Overriding Mendelian inheritance in Arabidopsis with a CRISPR toxin-antidote gene drive that impairs pollen germination.

Synthetic gene drives, inspired by natural selfish genetic elements and transmitted to progeny at super-Mendelian (>50%) frequencies, present transformative potential for disseminating traits that benefit humans throughout wild populations, even facing potential fitness costs. Here we constructed a gene drive system in plants called CRISPR-Assisted Inheritance utilizing NPG1 (CAIN), which uses a toxin-antidote mechanism in the male germline to override Mendelian inheritance.
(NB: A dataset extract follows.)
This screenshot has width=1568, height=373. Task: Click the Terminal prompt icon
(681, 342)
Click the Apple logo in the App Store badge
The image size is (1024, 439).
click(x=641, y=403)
Specifically, a guide RNA-Cas9 cassette targets the essential No Pollen Germination 1 (NPG1) gene, serving as the toxin to block pollen germination. A recoded, CRISPR-resistant copy of NPG1 serves as the antidote, providing rescue only in pollen cells that carry the drive. To limit potential consequences of inadvertent release, we used self-pollinating Arabidopsis thaliana as a model. The drive demonstrated a robust 88-99% transmission rate over two successive generations, producing minimal resistance alleles that are unlikely to inhibit drive spread. Our study provides a strong basis for rapid genetic modification or suppression of outcrossing plant populations.